Believers in manipulating fate and fortune include not just monks and holy people, but stock market traders and property dealers. Clothing tycoon Mr Charles Yeung, a leading pro-Beijing politician and a devout Buddhist, said once: "Yes, I am lucky - which in Hong Kong matters more than anything else. But you have to ask yourself why that is, and that's where religion comes in. Good fortune simply reflects good works done in a previous life."
Taoism and Confucianism also play important roles in business enhancement. Every year, millions of Hong Kong people consult fortune sticks in the Taoist temple of Wong Tai Sin in Kowloon, the oracle of fortune-telling. Here the way the bamboo sticks fall from a container known as the chim is interpreted by soothsayers, and usually acted upon by the clients.

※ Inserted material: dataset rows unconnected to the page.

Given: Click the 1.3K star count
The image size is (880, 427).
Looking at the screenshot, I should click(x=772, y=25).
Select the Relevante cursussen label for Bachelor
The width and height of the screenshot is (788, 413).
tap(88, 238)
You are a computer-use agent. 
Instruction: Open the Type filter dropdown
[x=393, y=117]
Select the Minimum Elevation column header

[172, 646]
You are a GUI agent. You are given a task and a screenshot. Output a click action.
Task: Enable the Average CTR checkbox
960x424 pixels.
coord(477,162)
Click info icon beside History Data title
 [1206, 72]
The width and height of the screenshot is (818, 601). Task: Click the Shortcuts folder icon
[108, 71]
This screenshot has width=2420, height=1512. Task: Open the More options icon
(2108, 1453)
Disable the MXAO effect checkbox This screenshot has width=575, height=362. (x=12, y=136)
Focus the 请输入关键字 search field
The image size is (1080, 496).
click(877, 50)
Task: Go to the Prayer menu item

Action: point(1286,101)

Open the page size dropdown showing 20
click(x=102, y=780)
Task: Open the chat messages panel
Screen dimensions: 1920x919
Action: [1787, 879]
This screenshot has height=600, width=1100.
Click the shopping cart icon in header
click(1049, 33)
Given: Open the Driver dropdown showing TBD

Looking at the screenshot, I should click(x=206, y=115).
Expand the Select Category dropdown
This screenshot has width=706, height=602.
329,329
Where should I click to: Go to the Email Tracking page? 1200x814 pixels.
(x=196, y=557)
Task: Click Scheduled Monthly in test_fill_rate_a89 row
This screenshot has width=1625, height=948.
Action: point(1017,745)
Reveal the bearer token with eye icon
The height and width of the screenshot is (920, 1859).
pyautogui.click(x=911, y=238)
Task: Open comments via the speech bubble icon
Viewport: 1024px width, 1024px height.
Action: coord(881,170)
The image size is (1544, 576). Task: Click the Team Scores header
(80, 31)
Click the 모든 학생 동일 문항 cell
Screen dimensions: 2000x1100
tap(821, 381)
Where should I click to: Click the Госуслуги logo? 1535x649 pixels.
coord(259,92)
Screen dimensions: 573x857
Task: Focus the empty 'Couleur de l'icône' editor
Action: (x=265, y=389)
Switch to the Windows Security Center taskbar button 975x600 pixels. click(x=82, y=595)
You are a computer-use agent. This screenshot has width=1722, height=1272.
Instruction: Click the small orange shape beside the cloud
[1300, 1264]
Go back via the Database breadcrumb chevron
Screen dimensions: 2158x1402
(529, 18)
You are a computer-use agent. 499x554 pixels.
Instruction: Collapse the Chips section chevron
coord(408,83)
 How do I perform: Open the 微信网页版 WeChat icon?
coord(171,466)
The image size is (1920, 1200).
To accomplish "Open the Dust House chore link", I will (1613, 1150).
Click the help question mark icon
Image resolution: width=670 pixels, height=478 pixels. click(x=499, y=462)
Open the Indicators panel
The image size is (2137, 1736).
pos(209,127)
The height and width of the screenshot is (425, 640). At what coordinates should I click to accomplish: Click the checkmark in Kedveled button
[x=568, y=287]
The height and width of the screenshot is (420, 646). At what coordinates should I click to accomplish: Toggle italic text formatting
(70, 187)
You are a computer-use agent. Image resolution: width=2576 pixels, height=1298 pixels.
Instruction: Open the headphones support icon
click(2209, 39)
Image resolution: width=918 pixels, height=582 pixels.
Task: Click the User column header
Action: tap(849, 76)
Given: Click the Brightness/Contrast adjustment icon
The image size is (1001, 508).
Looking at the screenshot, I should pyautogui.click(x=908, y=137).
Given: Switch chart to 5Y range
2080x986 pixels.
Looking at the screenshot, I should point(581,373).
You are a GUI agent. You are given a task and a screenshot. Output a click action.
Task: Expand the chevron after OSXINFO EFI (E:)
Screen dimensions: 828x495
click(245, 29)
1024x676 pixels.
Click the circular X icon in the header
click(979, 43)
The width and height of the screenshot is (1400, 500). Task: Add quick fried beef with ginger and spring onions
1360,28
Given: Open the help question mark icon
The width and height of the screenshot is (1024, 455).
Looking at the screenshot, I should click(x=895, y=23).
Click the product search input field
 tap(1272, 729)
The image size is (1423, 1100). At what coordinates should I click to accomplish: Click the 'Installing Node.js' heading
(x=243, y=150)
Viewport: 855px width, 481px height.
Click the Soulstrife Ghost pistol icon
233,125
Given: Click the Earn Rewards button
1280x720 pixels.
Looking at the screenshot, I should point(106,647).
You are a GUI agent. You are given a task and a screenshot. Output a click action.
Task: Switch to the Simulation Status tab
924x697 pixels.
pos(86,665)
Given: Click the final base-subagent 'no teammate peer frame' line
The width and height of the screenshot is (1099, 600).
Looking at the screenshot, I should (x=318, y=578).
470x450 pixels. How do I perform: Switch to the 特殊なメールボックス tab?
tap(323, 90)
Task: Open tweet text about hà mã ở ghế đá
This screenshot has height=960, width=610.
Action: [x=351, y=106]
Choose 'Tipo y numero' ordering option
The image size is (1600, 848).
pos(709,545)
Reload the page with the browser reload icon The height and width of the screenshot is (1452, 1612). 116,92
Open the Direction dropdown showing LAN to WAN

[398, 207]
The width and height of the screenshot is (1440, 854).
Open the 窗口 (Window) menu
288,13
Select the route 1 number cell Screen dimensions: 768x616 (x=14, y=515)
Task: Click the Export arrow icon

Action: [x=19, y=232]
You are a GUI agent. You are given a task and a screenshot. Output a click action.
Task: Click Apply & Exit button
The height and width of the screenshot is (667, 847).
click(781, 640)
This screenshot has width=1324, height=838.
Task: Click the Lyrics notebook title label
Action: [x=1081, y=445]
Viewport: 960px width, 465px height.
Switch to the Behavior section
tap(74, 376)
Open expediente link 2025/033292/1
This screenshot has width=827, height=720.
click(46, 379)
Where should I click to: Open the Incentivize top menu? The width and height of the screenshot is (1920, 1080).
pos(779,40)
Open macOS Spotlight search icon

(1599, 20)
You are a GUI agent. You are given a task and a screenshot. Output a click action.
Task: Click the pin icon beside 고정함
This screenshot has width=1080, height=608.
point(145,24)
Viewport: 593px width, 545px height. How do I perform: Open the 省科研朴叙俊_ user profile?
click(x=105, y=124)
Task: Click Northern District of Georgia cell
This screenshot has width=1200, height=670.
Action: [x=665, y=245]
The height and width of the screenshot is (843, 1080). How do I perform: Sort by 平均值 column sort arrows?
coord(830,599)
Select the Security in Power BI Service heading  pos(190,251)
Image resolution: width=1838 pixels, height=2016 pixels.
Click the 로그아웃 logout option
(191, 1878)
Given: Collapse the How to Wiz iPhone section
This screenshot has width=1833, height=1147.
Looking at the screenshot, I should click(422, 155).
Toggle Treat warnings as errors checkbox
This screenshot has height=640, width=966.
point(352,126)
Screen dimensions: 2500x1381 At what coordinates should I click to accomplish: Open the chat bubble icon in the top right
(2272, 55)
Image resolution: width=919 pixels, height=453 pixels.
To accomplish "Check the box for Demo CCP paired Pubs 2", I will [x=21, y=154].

Every year tens of thousands of people "borrow" huge sums of artificial lucky money at Hong Kong temples from Kuan Yin, the Buddhist goddess of mercy, believing the exercise will bring good fortune in financial transactions. Some will travel further afield to enhance their lives. Socialites in Hong Kong make regular daytrips to Bangkok to pray to the famous four-face Buddha - conveniently located beside the Grand Hyatt Hotel - which is reputed to grant wishes to beautiful women and is popular with Hong Kong actresses and starlets praying for fame and fortune.
Side by side in Hong Kong with some of the world's most modern architecture exist powerful traditional beliefs such as Feng Shui. The location of the city's steel and glass towers and sophisticated shopping malls are almost always the result of consultation with Feng Shui experts, hired by developers to make sure they do not disturb the spirits. Doors, windows and even desk-top computers are placed in the most auspicious locations to prevent bad luck. And at their desks some Hong Kong corporate executives regularly turn to the Chinese almanac, Tung Sing, and will delay concluding a deal if the book says it is not an auspicious day.
And who is to say they are wrong, that the occult, if not a certainty, may not contain a possibility? When the soothsayer told the Der Spiegel correspondent not to fly in 1993, he had the wisdom to listen. His unfortunate colleague's first words when he spoke to Terzani from his hospital bed after the helicopter crash were: "To hell with you and your fortune-teller. He was right, damn it."